By four o’clock, things had changed insomuch as the processes of self-justification and self-pity had almost completed their cycles. And when Maggie ignored Joe’s fifth attempt to speak to her as she went towards her car, he drove away furiously, picturing her painful remorse when, too late, she found out the truth. How nobly forgiving he would be!
Meanwhile he was resolved to go home and give Alice what she’d been begging for for months. If Maggie was going to nominate him lecherous bastard of the month, he might as well start acting the part.
Only the fact that Alice did not arrive home till five-thirty prevented him from putting his plan into immediate operation.
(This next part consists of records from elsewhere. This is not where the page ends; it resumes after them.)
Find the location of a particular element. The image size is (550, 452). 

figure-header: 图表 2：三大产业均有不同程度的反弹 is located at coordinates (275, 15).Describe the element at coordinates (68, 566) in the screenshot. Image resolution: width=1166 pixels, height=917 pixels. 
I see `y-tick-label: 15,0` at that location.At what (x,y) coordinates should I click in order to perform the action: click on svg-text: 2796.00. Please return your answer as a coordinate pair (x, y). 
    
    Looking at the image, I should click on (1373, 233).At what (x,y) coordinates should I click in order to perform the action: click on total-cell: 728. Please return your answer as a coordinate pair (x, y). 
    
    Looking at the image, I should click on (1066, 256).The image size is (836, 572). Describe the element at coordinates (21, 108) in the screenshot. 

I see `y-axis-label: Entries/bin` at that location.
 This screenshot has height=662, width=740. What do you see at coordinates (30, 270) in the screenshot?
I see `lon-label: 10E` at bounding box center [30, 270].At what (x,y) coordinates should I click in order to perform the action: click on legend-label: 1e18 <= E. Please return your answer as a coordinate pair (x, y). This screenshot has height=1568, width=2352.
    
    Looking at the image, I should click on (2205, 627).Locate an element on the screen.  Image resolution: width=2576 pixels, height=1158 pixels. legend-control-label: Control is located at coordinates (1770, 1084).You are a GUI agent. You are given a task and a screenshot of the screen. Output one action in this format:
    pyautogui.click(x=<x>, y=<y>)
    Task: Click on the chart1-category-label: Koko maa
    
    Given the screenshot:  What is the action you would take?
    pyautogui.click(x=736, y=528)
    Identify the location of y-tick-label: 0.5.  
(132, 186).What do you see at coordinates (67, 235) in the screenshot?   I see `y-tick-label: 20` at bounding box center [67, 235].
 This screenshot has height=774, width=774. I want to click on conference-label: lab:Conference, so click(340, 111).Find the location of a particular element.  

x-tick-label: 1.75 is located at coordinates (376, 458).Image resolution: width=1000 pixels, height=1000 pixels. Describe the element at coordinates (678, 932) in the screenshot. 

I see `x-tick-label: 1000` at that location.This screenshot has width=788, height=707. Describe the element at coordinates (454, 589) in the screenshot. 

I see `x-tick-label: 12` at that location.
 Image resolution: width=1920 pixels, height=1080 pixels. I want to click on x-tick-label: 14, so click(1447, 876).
At five twenty-five he was standing at his window looking along the street, eagerly awaiting her appearance.
At five-thirty the blue Cortina drove slowly past the house and came to a halt about twenty yards down the road. He felt extremely uneasy at the sight. Who the hell could it be?
But now his mind was diverted from the problem by the appearance of Alice, moving with easy grace, elegantly dressed, her slimness a definite asset in this area. He felt his blood begin to stir within him. Perhaps here he could finally
shake off his obsession with big breasts. Could Alice be slotted into the Maisie poem? Who cared? He could always turn to a lesser poet to find the apt phrase for his present feelings.
‘I begin to feel some rousing motions in me,’ he quoted softly, ‘Which dispose to something extraordinary my thoughts.’
She looked up and saw him, waved hesitantly. He opened the window and leaned out. She stopped.
‘Hello,’ she said. ‘How are you?’
‘Much better,’ he said. ‘Care to share a poor bachelor’s crust? I’ve got a huge pizza in the fridge just longing to be thrust into a red-hot oven for twenty minutes.’
‘Oh,’ she said, surprised at either his hospitality or his imagery.
‘That would be nice. Lovely. Yes, please. Now?’
‘This very instant,’ he said. ‘Come as you are.’
He withdrew from the window feeling very Caliph-ish and rubbed his hands as he glanced around the room, making sure all was in order.
Hurry up, love, he thought. For you, Christmas has come a little early this year.
He glanced at himself in the mirror and undid another button on his shirt.
There was a gentle tap at the door.
‘Come in,’ he called. ‘It’s open house.’
Slowly the door swung open. Joe went towards it, a smile on his lips.
Lord Jim stepped solidly into the room.
‘Oh no,’ said Joe.
‘He wants to see you,’ said Jim.
‘Not again. I can’t come. Not now.’
‘Now,’ said Jim.
‘It’s early. It’s only half past five.’
‘He’s got other things to do later,’ said Jim.
‘Hello!’ said Alice from the doorway, her face faintly flushed, perhaps from running up the stairs. ‘Do you mind, I brought an apple pie and some cream.’
She stopped as she caught sight of Lord Jim.
‘Oh, sorry.’
She smiled at him. Her smile died as he turned his slatey eyes on her and slowly looked her up and down.
‘We’d better be off,’ he said.
Alice tore her fascinated gaze from him and looked in surprise at Joe. It seemed to be her look-of-the-night.
‘I’m sorry,’ he said. It wasn’t worth even a token protest he thought wearily. ‘I have to go out.’